DATA FOR REVIEW Block Start

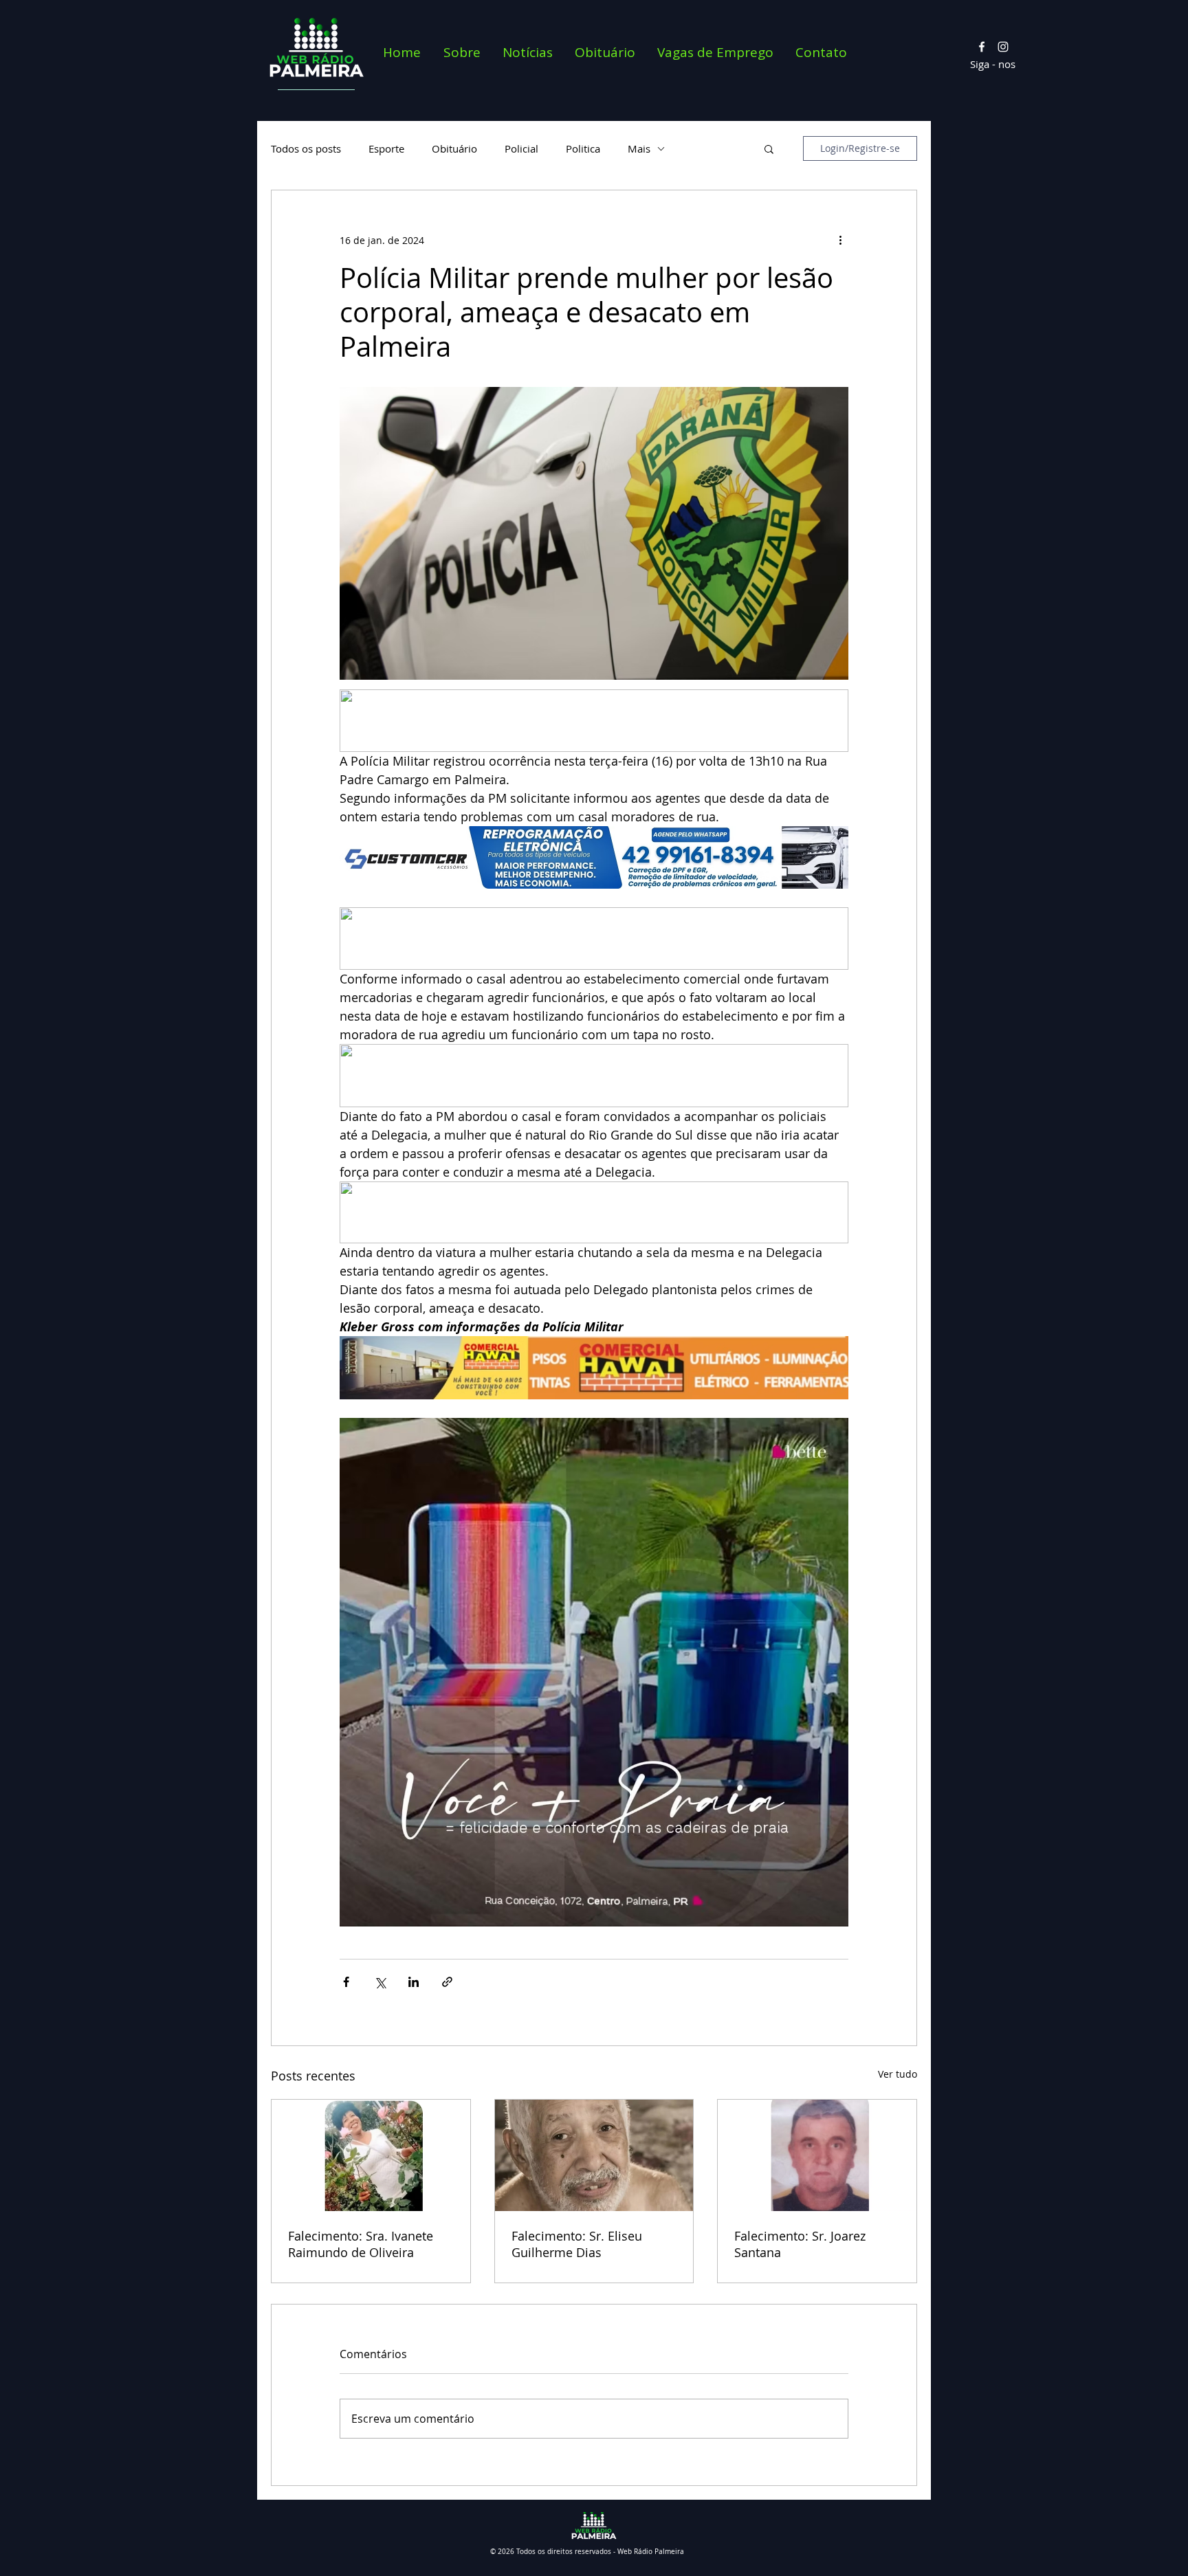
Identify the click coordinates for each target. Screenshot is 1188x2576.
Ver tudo (897, 2073)
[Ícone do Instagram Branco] (1003, 47)
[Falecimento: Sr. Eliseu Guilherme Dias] (594, 2155)
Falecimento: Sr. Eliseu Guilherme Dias (577, 2244)
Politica (583, 148)
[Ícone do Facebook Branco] (982, 47)
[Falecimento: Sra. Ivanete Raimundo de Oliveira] (371, 2155)
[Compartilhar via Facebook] (346, 1981)
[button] (769, 148)
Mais (639, 148)
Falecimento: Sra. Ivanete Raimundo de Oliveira (360, 2244)
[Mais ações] (840, 240)
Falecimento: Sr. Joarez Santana (800, 2244)
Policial (521, 148)
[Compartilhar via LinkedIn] (413, 1981)
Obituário (454, 148)
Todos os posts (306, 148)
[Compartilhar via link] (447, 1981)
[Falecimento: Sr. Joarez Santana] (817, 2155)
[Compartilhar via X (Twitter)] (379, 1981)
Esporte (386, 148)
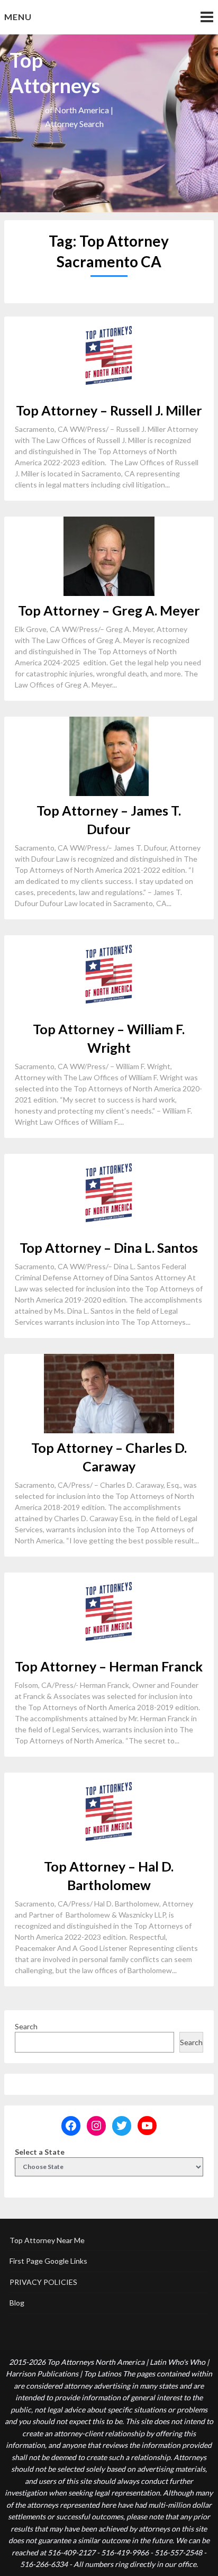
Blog (17, 2302)
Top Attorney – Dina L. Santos (109, 1247)
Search (26, 2026)
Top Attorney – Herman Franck (109, 1666)
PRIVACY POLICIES (43, 2281)
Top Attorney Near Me (47, 2240)
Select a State (40, 2151)
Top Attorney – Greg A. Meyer (109, 610)
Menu (18, 17)
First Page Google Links (48, 2260)
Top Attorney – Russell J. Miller (109, 410)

DATA FOR REVIEW Block End

* _ASSIGNED TASK_: Print the preceding material over again exactly. Please leave the pictures out.

* _COMPLETED EXERCISE_:
Identify the click coordinates for each target. Screenshot is 1188x2576.
Ver tudo (897, 2073)
[Ícone do Instagram Branco] (1003, 47)
[Falecimento: Sr. Eliseu Guilherme Dias] (594, 2155)
Falecimento: Sr. Eliseu Guilherme Dias (577, 2244)
Politica (583, 148)
[Ícone do Facebook Branco] (982, 47)
[Falecimento: Sra. Ivanete Raimundo de Oliveira] (371, 2155)
[Compartilhar via Facebook] (346, 1981)
[button] (769, 148)
Mais (639, 148)
Falecimento: Sra. Ivanete Raimundo de Oliveira (360, 2244)
[Mais ações] (840, 240)
Falecimento: Sr. Joarez Santana (800, 2244)
Policial (521, 148)
[Compartilhar via LinkedIn] (413, 1981)
Obituário (454, 148)
Todos os posts (306, 148)
[Compartilhar via link] (447, 1981)
[Falecimento: Sr. Joarez Santana] (817, 2155)
[Compartilhar via X (Twitter)] (379, 1981)
Esporte (386, 148)
Blog (17, 2302)
Top Attorney – Dina L. Santos (109, 1247)
Search (26, 2026)
Top Attorney – Herman Franck (109, 1666)
PRIVACY POLICIES (43, 2281)
Top Attorney Near Me (47, 2240)
Select a State (40, 2151)
Top Attorney – Greg A. Meyer (109, 610)
Menu (18, 17)
First Page Google Links (48, 2260)
Top Attorney – Russell J. Miller (109, 410)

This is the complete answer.